··· Haber Metni ···

Yeni Şafak ABD’nin Suriye PKK’sına yönelik kara ve hava sevkiyatlarında örgüte teslim ettiği Rus-Kaleşnikof sayısının 100 bini aştığı bilgisine ulaştı. Halen PKK bileşeni bir grupta üst düzey görev yapan kaynak örgütün giren her silah ve cephane ile ilgili resmi envanter tuttuğunu ve ABD’nin teslim ettiği silahlardan yalnızca yüzde 30’luk kısmın sıcak hatlara ( DEAŞ’a karşı savaşmak üzere) sevk edildiğini söyledi.
LİSTE KABARIK
Suriye’nin bölünmesi sürecinde ABD’nin tek müttefiği ve kara gücü olan PKK’ya verilen silah, cephane, zırhlı araç ve teçhizat listesi oldukça kabarık. İlk olarak hafif piyade tüfekleri, keskin nişancı silahları ile başlayan destek sonrasında havan topları, orta ve ağır makineli tüfekler, roketatarlar, tank savar füzeleri, uçaksavarlar ve gelişmiş zırhlı araçlarla devam etti. Destek verdiği terör oluşumuna, kamuflaj, dijital gece görüş dürbünleri, nokta işaretleyiciler, kızılötesi lazer aydınlatıcılar ve muhaberat amaçlı telsiz sistemleri veren Pentagon bu silah ve teçhizatın kullanımı konusunda da PKK’lıları özel eğitime tabi tuttu. ABD’nin Irak-Körfez’den deniz yolu ile getirip PKK’ya teslim ettiği pikap sayısı ise 4 bini aştı. PKK envanterine giren Hummer, IAG Guardian, Humvee gibi fonksiyonel zırhlı saha araç sayısı ise 400’ü geçti.
NATO ENVANTERİNDE Kİ TANKSAVARLAR PKK DEPOLARINDA
BKS otomatik orta menzilli tüfek, Dragunov keskin nişancı tüfeği, 80 ve 120 milimetrelik havan topu, ZU-23 ağır makineli tüfek, Doçka orta menzilli otomatik tüfek, Kaleşnikof-AK-47 ve IGLA uçaksavar, tipi silahları eski Varşova Paktı ülkelerden toplayarak teröristlere teslim eden ABD, müttefiki PKK’ya NATO envanterinden bazı hassas silahlarda verdi.
TSK-ÖSO ittifakı tarafından Cerablus’ta başlatılan ve 216 gün süren operasyon sürecinde Türkiye’nin modernize edilen 7 adet M-60 tipi tankı PKK bölgesinden atılan füzelerle vuruldu. Bölgede savaşan üst düzey bir TSK yetkilisi Yeni Şafak’a yaptığı açıklamada, Türk tanklarını vuran füzenin NATO envanterinde olan FGM-14 Javelin tipi anti tank füzesi olduğunu iddia etti.
Bir askeri yetkili “Ayn Dedet-Sacir bölgesinde vurulan tanklarımız ilave zırhlarla güçlendirilen ve çukur imha hakları geliştirilen zırhlılardı, PKK’nın elinde bu tankları imha edecek silahlar yok, bizi vuran NATO füzeleriydi” diyor. 1996 yılında imal edilen Javelin tipi füzelerin her birinin maliyeti ise 80 bin dolar.

··· Sağlanan Materyal ···

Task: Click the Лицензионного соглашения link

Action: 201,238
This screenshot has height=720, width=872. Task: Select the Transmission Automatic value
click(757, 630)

···

Alıştırma Görevleri ▸
1: Haber metnine göre ABD'nin eski Varşova Paktı ülkelerinden toplayarak teröristlere teslim ettiği silahların hepsini sıralayın.
2: Haber metninde "Yeni Şafak ABD’nin" sözcükleriyle başlayıp "sevk edildiğini söyledi." sözcükleriyle biten bölümü olduğu gibi yazıya geçirin.
Materyalin bu işle hiçbir ilgisi yoktur.

Soruların Cevapları ▸
1: BKS otomatik orta menzilli tüfek, Dragunov keskin nişancı tüfeği, 80 ve 120 milimetrelik havan topu, ZU-23 ağır makineli tüfek, Doçka orta menzilli otomatik tüfek, Kaleşnikof-AK-47, IGLA uçaksavar

2:
Yeni Şafak ABD’nin Suriye PKK’sına yönelik kara ve hava sevkiyatlarında örgüte teslim ettiği Rus-Kaleşnikof sayısının 100 bini aştığı bilgisine ulaştı. Halen PKK bileşeni bir grupta üst düzey görev yapan kaynak örgütün giren her silah ve cephane ile ilgili resmi envanter tuttuğunu ve ABD’nin teslim ettiği silahlardan yalnızca yüzde 30’luk kısmın sıcak hatlara ( DEAŞ’a karşı savaşmak üzere) sevk edildiğini söyledi.